Рома проснулся оттого, что сильно хотел пить. Поначалу он даже не понял, где оказался, но затем сообразил. Увидев стакан с водой, он жадно принялся пить, не обращая внимания на вкус валерианы, лишь потом, когда пришло послевкусие, он поморщился. «Нужно прибраться в комнате», – подумал Рома и отправился к себе. Толкнув дверь, он сильно удивился, увидев полный порядок, где ничего не напоминало ему о произошедшем. «Мама», – вздохнул Рейм и пошел в ванну. Он умылся, почистил зубы, сходил в душ и, почувствовав себя значительно лучше, собрался к Шабрири. Он вышел из дома и, свернув за угол на Петровский бульвар, услышал, как позади него просигналил автомобиль. Рейм обернулся, думая, что это отец или Женя, но у обочины стоял припаркованный «Лексус» Владимира Витальевича. Отец Марго вышел из авто и направился к Рейму. Он был хорошо одет: в дорогое пальто, костюм, но какими бы ни были на нем дорогие вещи, сам он выглядел сильно постаревшим, осунувшимся, почти стариком.
– Рейм, рад тебя видеть, – поздоровался Ониксин с парнем.
– Я тоже, – сказал Рейм, так как действительно был рад видеть отца Марго. В этом мужчине было много отцовского, располагающего к себе. Он вспомнил, как зимой перед всем случившимся они отдыхали в его загородном доме, что он очень радушно принял Рейма и был счастлив за их союз с дочерью, которому так и не суждено было сбыться. Владимир Витальевич обнял Рейма и похлопал его по спине, как бы говоря: «Я знаю, что у тебя в душе, я разделяю твою боль».
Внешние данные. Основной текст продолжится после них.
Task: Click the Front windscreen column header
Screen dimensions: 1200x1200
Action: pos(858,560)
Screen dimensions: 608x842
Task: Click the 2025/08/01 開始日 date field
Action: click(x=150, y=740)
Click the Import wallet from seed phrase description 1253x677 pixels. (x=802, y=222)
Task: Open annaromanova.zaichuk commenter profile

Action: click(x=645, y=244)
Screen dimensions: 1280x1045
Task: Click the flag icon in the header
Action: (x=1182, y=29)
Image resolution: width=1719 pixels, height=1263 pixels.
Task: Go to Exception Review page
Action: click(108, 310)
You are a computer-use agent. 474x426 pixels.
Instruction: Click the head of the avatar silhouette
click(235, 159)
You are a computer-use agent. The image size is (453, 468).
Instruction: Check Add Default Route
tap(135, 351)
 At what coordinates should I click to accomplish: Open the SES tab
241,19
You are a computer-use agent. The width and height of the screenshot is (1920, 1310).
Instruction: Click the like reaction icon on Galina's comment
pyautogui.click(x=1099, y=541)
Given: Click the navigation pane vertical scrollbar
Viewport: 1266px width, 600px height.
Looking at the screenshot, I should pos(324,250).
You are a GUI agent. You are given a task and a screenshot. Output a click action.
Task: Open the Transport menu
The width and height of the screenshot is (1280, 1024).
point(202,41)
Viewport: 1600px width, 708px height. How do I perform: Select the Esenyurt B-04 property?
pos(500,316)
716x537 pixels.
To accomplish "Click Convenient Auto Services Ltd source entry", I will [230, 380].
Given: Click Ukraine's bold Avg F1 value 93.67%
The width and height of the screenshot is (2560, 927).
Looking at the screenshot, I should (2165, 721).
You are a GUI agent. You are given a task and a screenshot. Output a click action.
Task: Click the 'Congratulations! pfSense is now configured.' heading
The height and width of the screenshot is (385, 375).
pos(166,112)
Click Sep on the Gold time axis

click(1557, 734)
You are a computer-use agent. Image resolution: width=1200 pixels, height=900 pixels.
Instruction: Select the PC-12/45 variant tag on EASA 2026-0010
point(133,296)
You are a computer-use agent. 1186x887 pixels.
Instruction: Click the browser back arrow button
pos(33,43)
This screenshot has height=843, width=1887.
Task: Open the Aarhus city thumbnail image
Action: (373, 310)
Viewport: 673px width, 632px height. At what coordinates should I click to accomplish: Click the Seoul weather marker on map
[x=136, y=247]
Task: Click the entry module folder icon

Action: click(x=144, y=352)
– Хотел подняться к тебе, но увидел, что ты идешь, – он немного помолчал, как бы извиняясь, что без приглашения, не зная, насколько было уместно его появление здесь.
– Владимир Витальевич, мне так жаль, – сказал Рейм, и предательский ком стал у него поперек горла. Мужчина покачал головой и похлопал парня по плечу:
– Нам всем ее не хватает… Но у каждого свой путь в этом мире: кому-то отведено больше, кому-то меньше. После смерти ее матери я делал все возможное, что в моих силах, для Марго. Но она всякий раз ускользала от меня, и я видел, что выбранный ею путь не кончится ни чем хорошим. Об этом мне говорила еще Тамара, одна ведунья. Все сказала, и про культуру Вашу, что будет такой период в ее жизни, и что смерть ей ранняя предсказана тоже сказала. Тут не могли помочь ни деньги, ни связи – оставалось ждать. Она и сама всегда это чувствовала; я ссылался на юношеский максимализм, трагизм всего и вся, но она нередко говорила о своих чувствах, о соприкосновении с тем, другим миром.
Виктор Витальевич говорил это так, словно они находились с Реймом не на улице, а приятельски сидели наедине у него в гостях, где их никто не слышал. Он говорил это несколько отреченно; со стороны могло казаться, что старик явно тронулся умом, и только Рейм понимал, что это говорит в нем горечь потери любимой и единственной дочери.